Les Mots chantant

Les Mots chantant

L'Absence, III.La Société du recueil La Mémoire Courte.

III
La Société 

 

L'Absence

 

Mes yeux sont ouverts. Comme chaque matin mes yeux sont ouverts prêts à voir le monde. Mais comme chaque matin mes yeux sont ouverts quand le monde dort encore. Je me lève, le lit défait et une place vide, cette image s'imprime en moi, en mon coeur, comme tous les jours. Je prends ma douche, les miaulements lointains de mes chats me parviennent encore, eux aussi ne sont plus là. Je me prépare un thé bien chaud, dehors, il fait encore nuit. J'ai gardé pendant tout ce temps la vieille théière qui siffle toujours aussi fort. Le thé est prêt, j'allume la radio, France Inter, je reste en contact avec le monde lointain. Après mon thé, je lave, je nettoie, tout est propre. Dans quelques heures à peine, je vais sortir, je vais travailler. J'irai dans un autre bâtiment, je monterai les quatre étages, et comme tous les jours je nettoierai, je laverai tout en descendant ces étages. Puis vers onze heures je rentrerai, je préparerai le repas, des pommes de terre en cocotte et des olives vertes. Un plat chaud en saison froide.

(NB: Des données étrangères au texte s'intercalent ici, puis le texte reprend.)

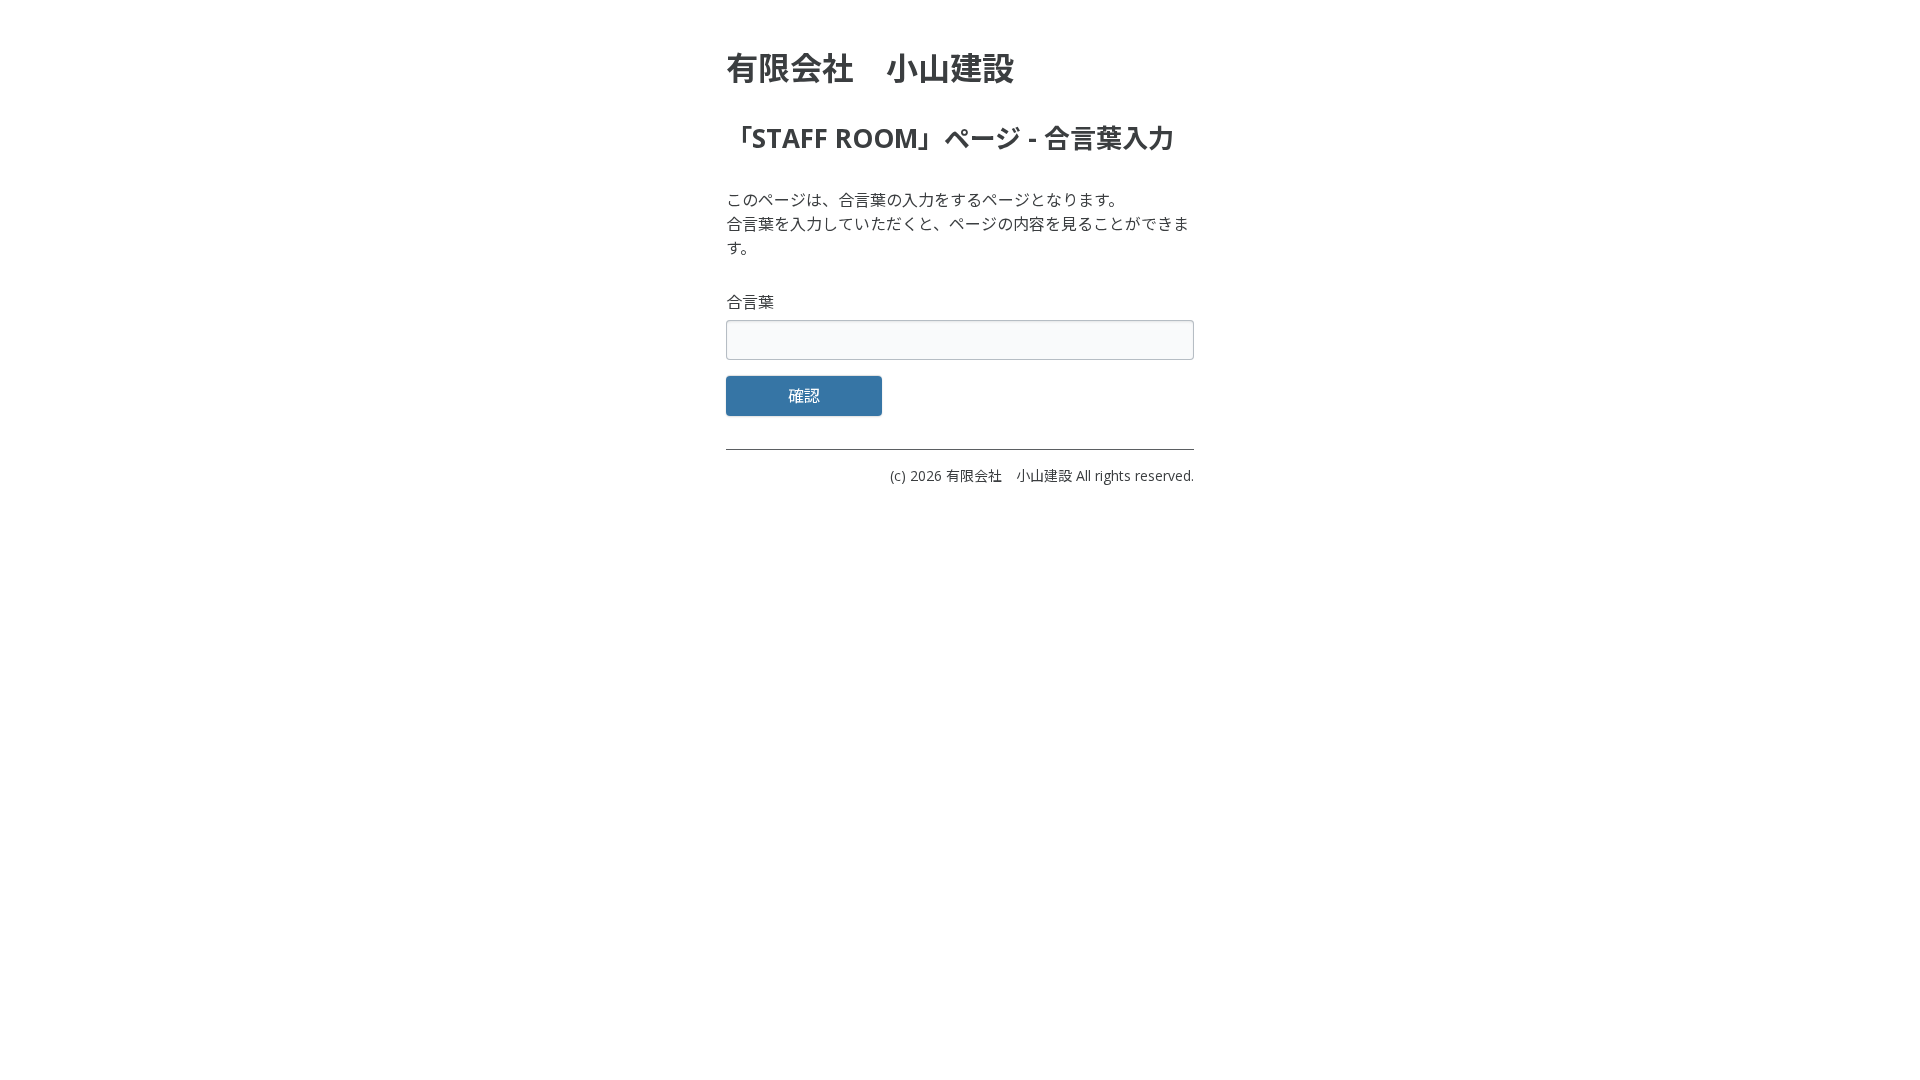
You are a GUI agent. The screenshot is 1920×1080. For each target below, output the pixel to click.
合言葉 (750, 302)
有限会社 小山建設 (1009, 475)
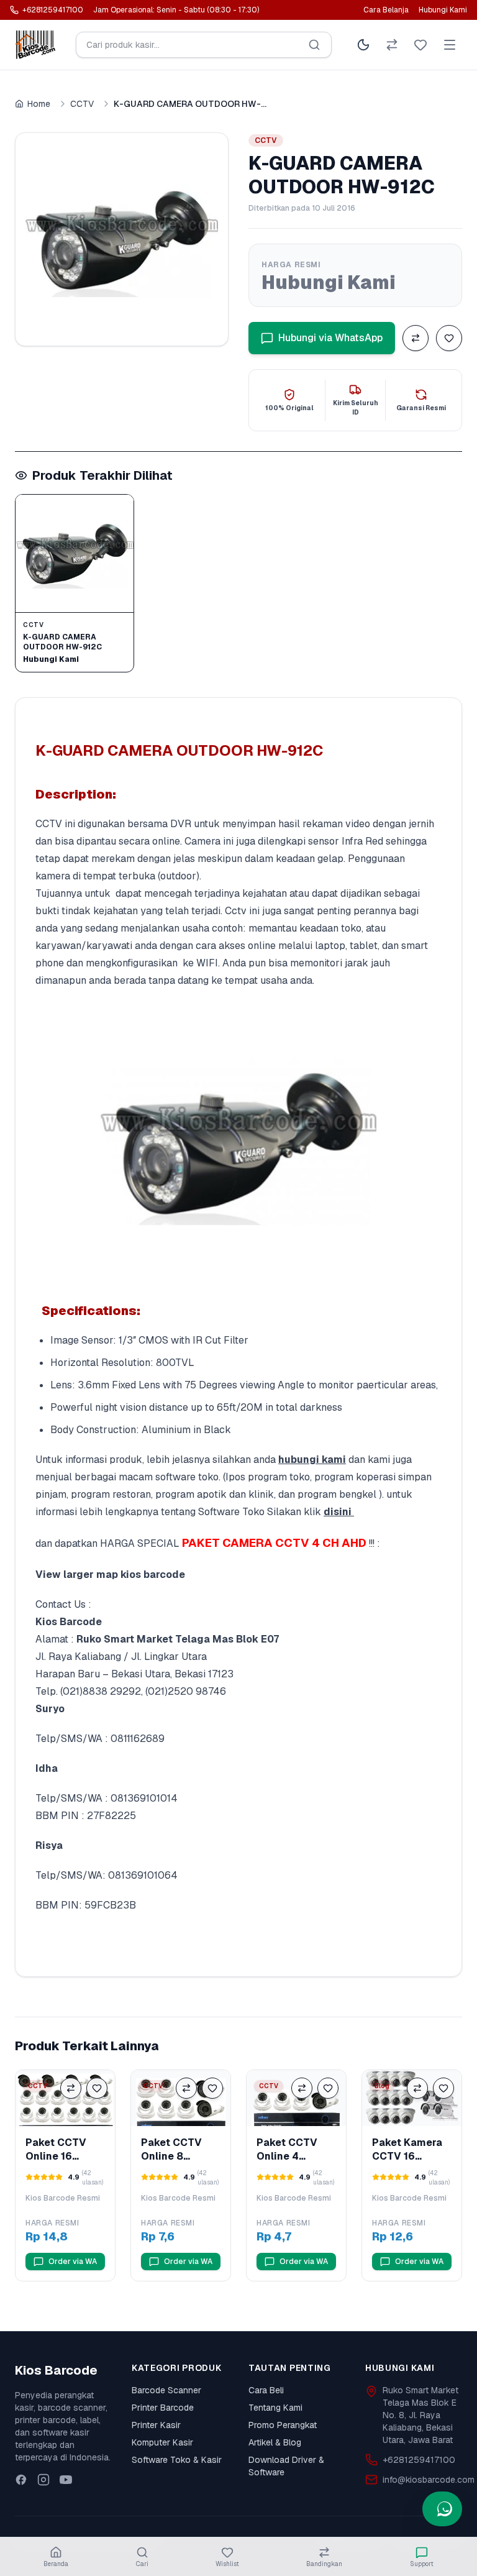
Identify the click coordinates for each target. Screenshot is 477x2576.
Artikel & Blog (274, 2442)
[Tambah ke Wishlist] (449, 338)
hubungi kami (312, 1459)
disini (338, 1511)
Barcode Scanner (166, 2390)
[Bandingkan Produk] (415, 338)
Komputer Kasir (162, 2442)
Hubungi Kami (443, 10)
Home (38, 103)
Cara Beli (266, 2390)
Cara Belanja (386, 10)
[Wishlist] (420, 45)
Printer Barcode (163, 2407)
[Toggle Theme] (363, 45)
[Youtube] (66, 2479)
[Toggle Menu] (449, 44)
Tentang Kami (275, 2407)
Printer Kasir (156, 2425)
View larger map (76, 1574)
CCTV (82, 103)
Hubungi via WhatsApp (330, 337)
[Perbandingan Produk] (392, 45)
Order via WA (72, 2262)
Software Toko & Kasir (177, 2459)
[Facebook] (21, 2479)
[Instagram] (43, 2479)
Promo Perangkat (282, 2425)
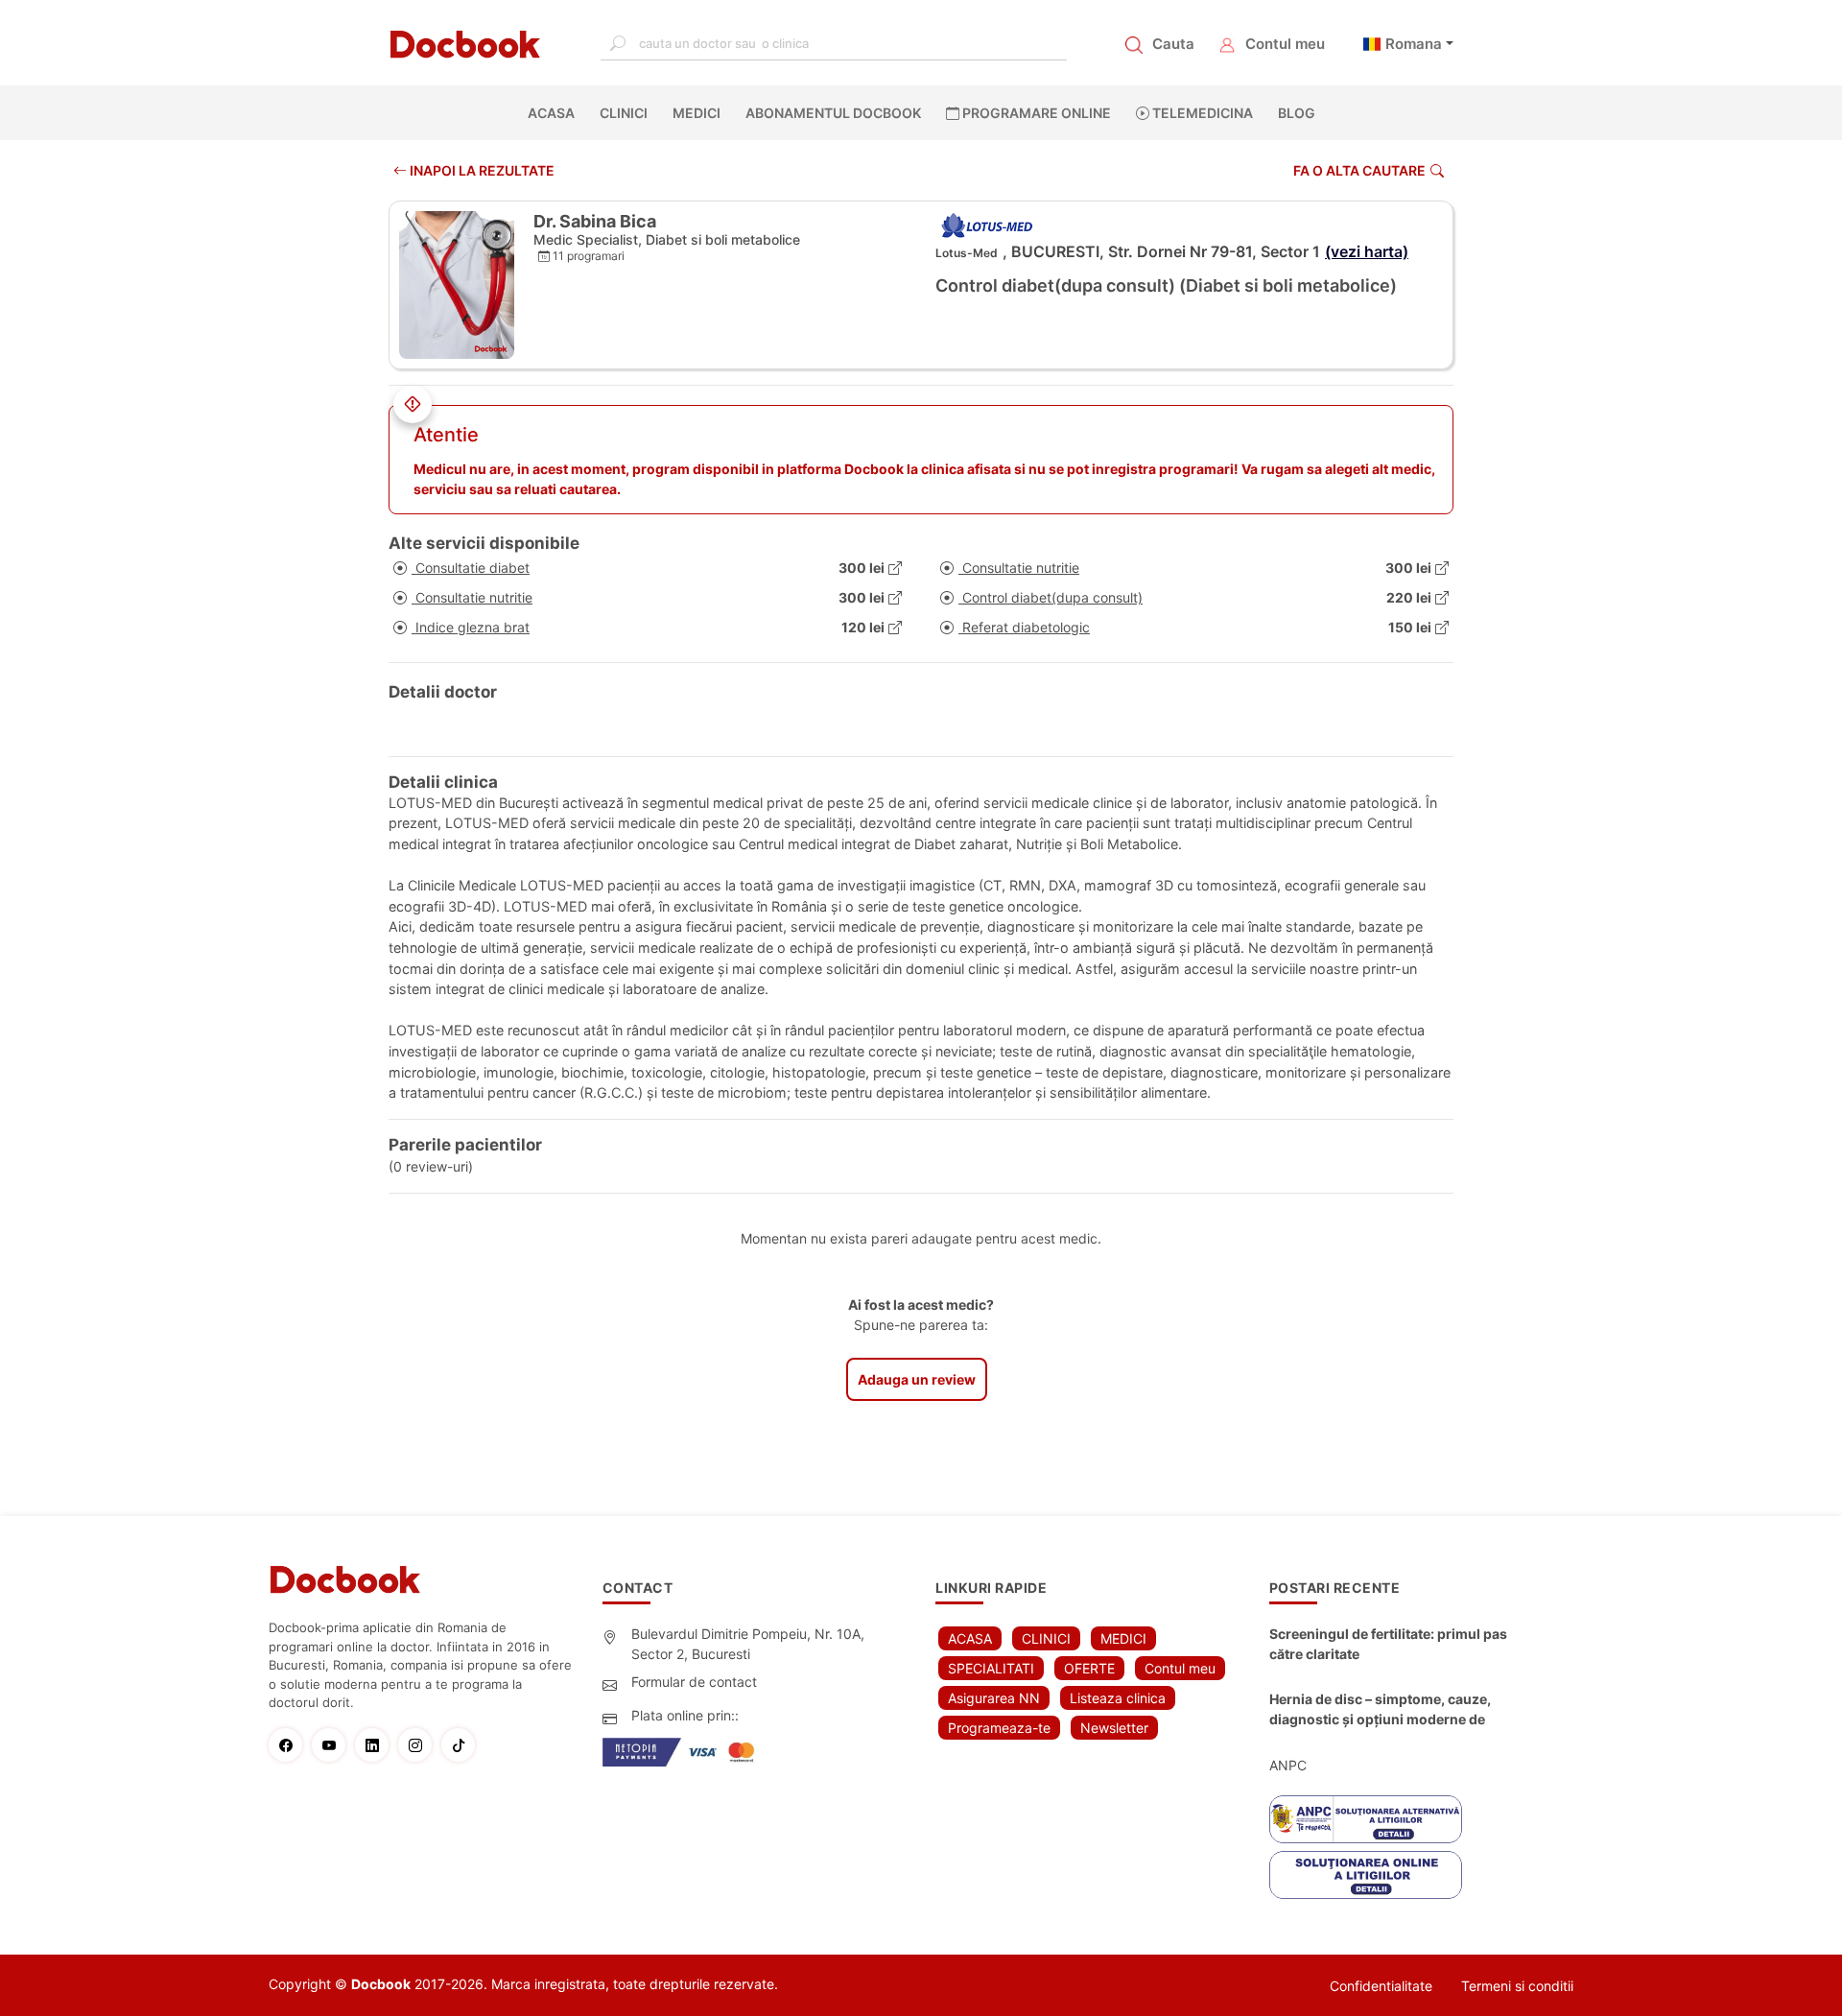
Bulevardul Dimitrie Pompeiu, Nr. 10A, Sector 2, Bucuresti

Le soleil brille et le froid raisonne. Il est treize heures, le téléphone sonnera dans quelques minutes, comme d'habitude Madame Maltie, elle me racontera les déboires de son petit-fils, les excellents résultats universitaires de sa petite-fille, et nous parlerons encore et encore de la mort. De son frère disparu, de ma soeur décédé. On tape à la porte, c'est le voisin. Il me rend souvent visite dans l'espoir que je laisse entrer, il me fait des avances, mais comme tous les jours il restera devant la porte d'entrée. Je ne peux aimer, je ne peux plus aimer. Je ne veux plus aimer. J'ai aimé. Une fois. Pour de vrai. J'ai aimé à en oublier le temps, j'ai aimé un être à en brûler ma peau par la sienne. J'ai aimé sa bouche et ses lèvres, j'ai aimé son corps. J'ai donné le mien. J'ai donné tout l'amour que je portais. Je buvais toutes ses paroles, et je lui versais les miennes, nous étions ivres. Nous vivions dans l'ivresse et dans le désir de le rester; mais vivre ivre c'est brûler la vie. J'ai donné tout mon amour, et aujourd'hui, je n'en ai plus. Heureusement le coup de téléphone de Madame Maltie me permet de couper court à la conversation du voisin.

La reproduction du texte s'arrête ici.